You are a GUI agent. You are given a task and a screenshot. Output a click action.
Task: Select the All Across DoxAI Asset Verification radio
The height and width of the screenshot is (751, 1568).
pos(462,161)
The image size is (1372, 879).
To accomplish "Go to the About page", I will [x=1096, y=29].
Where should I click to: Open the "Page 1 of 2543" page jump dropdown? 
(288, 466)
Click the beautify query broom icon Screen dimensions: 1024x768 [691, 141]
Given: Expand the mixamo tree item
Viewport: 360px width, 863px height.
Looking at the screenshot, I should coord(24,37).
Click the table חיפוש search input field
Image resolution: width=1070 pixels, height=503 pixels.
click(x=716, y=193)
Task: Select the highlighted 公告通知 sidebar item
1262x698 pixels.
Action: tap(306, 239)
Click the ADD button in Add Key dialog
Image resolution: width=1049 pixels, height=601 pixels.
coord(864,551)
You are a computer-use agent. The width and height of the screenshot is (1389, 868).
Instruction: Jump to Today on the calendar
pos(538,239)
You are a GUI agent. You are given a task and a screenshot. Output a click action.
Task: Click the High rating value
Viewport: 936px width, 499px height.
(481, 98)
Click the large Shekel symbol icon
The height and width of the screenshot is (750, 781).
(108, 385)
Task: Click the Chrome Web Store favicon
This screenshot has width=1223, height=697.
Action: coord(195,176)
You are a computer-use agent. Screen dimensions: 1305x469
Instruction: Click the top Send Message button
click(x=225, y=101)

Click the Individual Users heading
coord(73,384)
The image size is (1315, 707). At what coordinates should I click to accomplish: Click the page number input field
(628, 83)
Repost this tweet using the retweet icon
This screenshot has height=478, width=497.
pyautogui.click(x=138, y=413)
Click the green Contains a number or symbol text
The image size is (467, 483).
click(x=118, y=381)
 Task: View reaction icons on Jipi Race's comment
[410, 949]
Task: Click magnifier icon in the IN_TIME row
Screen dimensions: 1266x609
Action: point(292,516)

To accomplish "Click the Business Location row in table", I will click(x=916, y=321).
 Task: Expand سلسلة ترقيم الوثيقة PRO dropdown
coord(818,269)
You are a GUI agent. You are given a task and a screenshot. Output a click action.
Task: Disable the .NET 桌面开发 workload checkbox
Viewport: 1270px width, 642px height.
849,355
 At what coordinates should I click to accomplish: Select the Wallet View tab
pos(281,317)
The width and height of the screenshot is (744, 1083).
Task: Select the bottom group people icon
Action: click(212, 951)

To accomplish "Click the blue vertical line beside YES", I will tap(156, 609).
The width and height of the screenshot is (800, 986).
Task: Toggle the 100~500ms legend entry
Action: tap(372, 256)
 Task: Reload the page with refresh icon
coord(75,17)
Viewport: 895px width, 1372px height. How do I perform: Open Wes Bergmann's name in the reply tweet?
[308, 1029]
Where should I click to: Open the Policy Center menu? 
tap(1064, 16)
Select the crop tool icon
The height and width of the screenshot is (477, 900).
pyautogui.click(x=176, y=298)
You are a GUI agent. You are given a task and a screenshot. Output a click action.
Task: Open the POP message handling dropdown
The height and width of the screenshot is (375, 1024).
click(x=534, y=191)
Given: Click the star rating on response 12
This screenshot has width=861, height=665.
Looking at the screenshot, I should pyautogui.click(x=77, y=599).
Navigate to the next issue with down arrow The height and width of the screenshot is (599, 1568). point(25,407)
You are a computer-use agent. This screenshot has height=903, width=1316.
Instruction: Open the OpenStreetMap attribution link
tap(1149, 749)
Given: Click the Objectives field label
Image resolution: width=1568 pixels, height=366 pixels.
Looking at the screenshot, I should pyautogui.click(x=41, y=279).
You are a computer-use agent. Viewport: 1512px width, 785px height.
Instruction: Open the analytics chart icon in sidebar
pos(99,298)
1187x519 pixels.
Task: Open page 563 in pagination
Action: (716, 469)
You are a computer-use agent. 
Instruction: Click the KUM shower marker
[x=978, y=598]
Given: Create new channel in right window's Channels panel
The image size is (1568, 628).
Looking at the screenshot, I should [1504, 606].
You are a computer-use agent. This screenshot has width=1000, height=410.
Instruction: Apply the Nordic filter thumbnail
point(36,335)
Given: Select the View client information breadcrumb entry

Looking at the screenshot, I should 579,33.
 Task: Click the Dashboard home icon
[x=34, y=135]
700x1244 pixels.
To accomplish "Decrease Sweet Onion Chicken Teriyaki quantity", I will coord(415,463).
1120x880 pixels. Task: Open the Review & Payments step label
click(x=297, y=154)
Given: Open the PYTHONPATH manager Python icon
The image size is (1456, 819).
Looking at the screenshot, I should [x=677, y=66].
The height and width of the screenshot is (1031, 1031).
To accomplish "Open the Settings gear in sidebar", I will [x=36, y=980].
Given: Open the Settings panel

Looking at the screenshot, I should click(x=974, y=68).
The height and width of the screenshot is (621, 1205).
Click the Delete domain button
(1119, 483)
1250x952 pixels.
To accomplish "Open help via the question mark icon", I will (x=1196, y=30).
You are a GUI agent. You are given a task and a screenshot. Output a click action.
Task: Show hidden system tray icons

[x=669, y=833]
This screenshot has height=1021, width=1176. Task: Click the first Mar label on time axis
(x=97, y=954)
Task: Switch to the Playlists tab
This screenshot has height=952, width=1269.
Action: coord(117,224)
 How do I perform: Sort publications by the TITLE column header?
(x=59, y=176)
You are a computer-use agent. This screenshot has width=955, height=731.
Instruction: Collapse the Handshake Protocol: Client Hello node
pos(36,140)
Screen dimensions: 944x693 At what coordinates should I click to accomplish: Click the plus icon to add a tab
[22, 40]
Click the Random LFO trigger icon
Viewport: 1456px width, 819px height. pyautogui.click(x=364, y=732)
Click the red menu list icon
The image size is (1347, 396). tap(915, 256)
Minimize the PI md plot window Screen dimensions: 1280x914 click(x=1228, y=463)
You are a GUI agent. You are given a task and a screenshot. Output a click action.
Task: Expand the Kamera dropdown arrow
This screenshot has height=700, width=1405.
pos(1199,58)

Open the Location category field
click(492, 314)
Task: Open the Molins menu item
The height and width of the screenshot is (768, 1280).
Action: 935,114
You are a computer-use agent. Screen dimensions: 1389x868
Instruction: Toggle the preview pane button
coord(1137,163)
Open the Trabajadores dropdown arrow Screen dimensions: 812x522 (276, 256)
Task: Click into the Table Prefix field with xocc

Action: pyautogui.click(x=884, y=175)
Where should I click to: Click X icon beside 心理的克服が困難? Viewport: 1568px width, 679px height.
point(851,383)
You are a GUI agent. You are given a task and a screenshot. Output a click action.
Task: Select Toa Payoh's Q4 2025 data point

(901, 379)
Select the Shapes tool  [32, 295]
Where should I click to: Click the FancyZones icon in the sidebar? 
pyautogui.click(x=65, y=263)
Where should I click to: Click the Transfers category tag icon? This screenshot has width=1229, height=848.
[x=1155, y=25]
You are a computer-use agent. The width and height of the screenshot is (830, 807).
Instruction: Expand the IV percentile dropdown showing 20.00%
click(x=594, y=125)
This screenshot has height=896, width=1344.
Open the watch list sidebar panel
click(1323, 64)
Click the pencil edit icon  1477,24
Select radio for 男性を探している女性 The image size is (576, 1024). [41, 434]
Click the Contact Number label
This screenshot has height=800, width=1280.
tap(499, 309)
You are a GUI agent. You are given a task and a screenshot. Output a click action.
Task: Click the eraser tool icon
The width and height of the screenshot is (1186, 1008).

• • • • •

• **PROBLEM REQUIREMENTS**:
The material above should be returned exactly, in full.

• **SOLUTION TO THE PROBLEM**:
You are a GUI agent. You are given a task and a screenshot. Output a click action.
Task: Select the All Across DoxAI Asset Verification radio
The height and width of the screenshot is (751, 1568).
pos(462,161)
The image size is (1372, 879).
To accomplish "Go to the About page", I will [x=1096, y=29].
Where should I click to: Open the "Page 1 of 2543" page jump dropdown? 
(288, 466)
Click the beautify query broom icon Screen dimensions: 1024x768 [691, 141]
Given: Expand the mixamo tree item
Viewport: 360px width, 863px height.
Looking at the screenshot, I should coord(24,37).
Click the table חיפוש search input field
Image resolution: width=1070 pixels, height=503 pixels.
click(x=716, y=193)
Task: Select the highlighted 公告通知 sidebar item
1262x698 pixels.
Action: tap(306, 239)
Click the ADD button in Add Key dialog
Image resolution: width=1049 pixels, height=601 pixels.
coord(864,551)
You are a computer-use agent. The width and height of the screenshot is (1389, 868).
Instruction: Jump to Today on the calendar
pos(538,239)
You are a GUI agent. You are given a task and a screenshot. Output a click action.
Task: Click the High rating value
Viewport: 936px width, 499px height.
(481, 98)
Click the large Shekel symbol icon
The height and width of the screenshot is (750, 781).
(108, 385)
Task: Click the Chrome Web Store favicon
This screenshot has width=1223, height=697.
Action: coord(195,176)
You are a computer-use agent. Screen dimensions: 1305x469
Instruction: Click the top Send Message button
click(x=225, y=101)

Click the Individual Users heading
coord(73,384)
The image size is (1315, 707). At what coordinates should I click to accomplish: Click the page number input field
(628, 83)
Repost this tweet using the retweet icon
This screenshot has height=478, width=497.
pyautogui.click(x=138, y=413)
Click the green Contains a number or symbol text
The image size is (467, 483).
click(x=118, y=381)
 Task: View reaction icons on Jipi Race's comment
[410, 949]
Task: Click magnifier icon in the IN_TIME row
Screen dimensions: 1266x609
Action: point(292,516)

To accomplish "Click the Business Location row in table", I will click(x=916, y=321).
 Task: Expand سلسلة ترقيم الوثيقة PRO dropdown
coord(818,269)
You are a GUI agent. You are given a task and a screenshot. Output a click action.
Task: Disable the .NET 桌面开发 workload checkbox
Viewport: 1270px width, 642px height.
849,355
 At what coordinates should I click to accomplish: Select the Wallet View tab
pos(281,317)
The width and height of the screenshot is (744, 1083).
Task: Select the bottom group people icon
Action: click(212, 951)

To accomplish "Click the blue vertical line beside YES", I will tap(156, 609).
The width and height of the screenshot is (800, 986).
Task: Toggle the 100~500ms legend entry
Action: tap(372, 256)
 Task: Reload the page with refresh icon
coord(75,17)
Viewport: 895px width, 1372px height. How do I perform: Open Wes Bergmann's name in the reply tweet?
[308, 1029]
Where should I click to: Open the Policy Center menu? 
tap(1064, 16)
Select the crop tool icon
The height and width of the screenshot is (477, 900).
pyautogui.click(x=176, y=298)
You are a GUI agent. You are given a task and a screenshot. Output a click action.
Task: Open the POP message handling dropdown
The height and width of the screenshot is (375, 1024).
click(x=534, y=191)
Given: Click the star rating on response 12
This screenshot has width=861, height=665.
Looking at the screenshot, I should pyautogui.click(x=77, y=599).
Navigate to the next issue with down arrow The height and width of the screenshot is (599, 1568). point(25,407)
You are a computer-use agent. This screenshot has height=903, width=1316.
Instruction: Open the OpenStreetMap attribution link
tap(1149, 749)
Given: Click the Objectives field label
Image resolution: width=1568 pixels, height=366 pixels.
Looking at the screenshot, I should pyautogui.click(x=41, y=279).
You are a computer-use agent. Viewport: 1512px width, 785px height.
Instruction: Open the analytics chart icon in sidebar
pos(99,298)
1187x519 pixels.
Task: Open page 563 in pagination
Action: (716, 469)
You are a computer-use agent. 
Instruction: Click the KUM shower marker
[x=978, y=598]
Given: Create new channel in right window's Channels panel
The image size is (1568, 628).
Looking at the screenshot, I should [1504, 606].
You are a computer-use agent. This screenshot has width=1000, height=410.
Instruction: Apply the Nordic filter thumbnail
point(36,335)
Given: Select the View client information breadcrumb entry

Looking at the screenshot, I should 579,33.
 Task: Click the Dashboard home icon
[x=34, y=135]
700x1244 pixels.
To accomplish "Decrease Sweet Onion Chicken Teriyaki quantity", I will coord(415,463).
1120x880 pixels. Task: Open the Review & Payments step label
click(x=297, y=154)
Given: Open the PYTHONPATH manager Python icon
The image size is (1456, 819).
Looking at the screenshot, I should [x=677, y=66].
The height and width of the screenshot is (1031, 1031).
To accomplish "Open the Settings gear in sidebar", I will [x=36, y=980].
Given: Open the Settings panel

Looking at the screenshot, I should click(x=974, y=68).
The height and width of the screenshot is (621, 1205).
Click the Delete domain button
(1119, 483)
1250x952 pixels.
To accomplish "Open help via the question mark icon", I will (x=1196, y=30).
You are a GUI agent. You are given a task and a screenshot. Output a click action.
Task: Show hidden system tray icons

[x=669, y=833]
This screenshot has height=1021, width=1176. Task: Click the first Mar label on time axis
(x=97, y=954)
Task: Switch to the Playlists tab
This screenshot has height=952, width=1269.
Action: coord(117,224)
 How do I perform: Sort publications by the TITLE column header?
(x=59, y=176)
You are a computer-use agent. This screenshot has width=955, height=731.
Instruction: Collapse the Handshake Protocol: Client Hello node
pos(36,140)
Screen dimensions: 944x693 At what coordinates should I click to accomplish: Click the plus icon to add a tab
[22, 40]
Click the Random LFO trigger icon
Viewport: 1456px width, 819px height. pyautogui.click(x=364, y=732)
Click the red menu list icon
The image size is (1347, 396). tap(915, 256)
Minimize the PI md plot window Screen dimensions: 1280x914 click(x=1228, y=463)
You are a GUI agent. You are given a task and a screenshot. Output a click action.
Task: Expand the Kamera dropdown arrow
This screenshot has height=700, width=1405.
pos(1199,58)

Open the Location category field
click(492, 314)
Task: Open the Molins menu item
The height and width of the screenshot is (768, 1280).
Action: 935,114
You are a computer-use agent. Screen dimensions: 1389x868
Instruction: Toggle the preview pane button
coord(1137,163)
Open the Trabajadores dropdown arrow Screen dimensions: 812x522 (276, 256)
Task: Click into the Table Prefix field with xocc

Action: pyautogui.click(x=884, y=175)
Where should I click to: Click X icon beside 心理的克服が困難? Viewport: 1568px width, 679px height.
point(851,383)
You are a GUI agent. You are given a task and a screenshot. Output a click action.
Task: Select Toa Payoh's Q4 2025 data point

(901, 379)
Select the Shapes tool  [32, 295]
Where should I click to: Click the FancyZones icon in the sidebar? 
pyautogui.click(x=65, y=263)
Where should I click to: Click the Transfers category tag icon? This screenshot has width=1229, height=848.
[x=1155, y=25]
You are a computer-use agent. The width and height of the screenshot is (830, 807).
Instruction: Expand the IV percentile dropdown showing 20.00%
click(x=594, y=125)
This screenshot has height=896, width=1344.
Open the watch list sidebar panel
click(1323, 64)
Click the pencil edit icon  1477,24
Select radio for 男性を探している女性 The image size is (576, 1024). [41, 434]
Click the Contact Number label
This screenshot has height=800, width=1280.
tap(499, 309)
You are a GUI agent. You are given a task and a screenshot. Output a click action.
Task: Click the eraser tool icon
The width and height of the screenshot is (1186, 1008).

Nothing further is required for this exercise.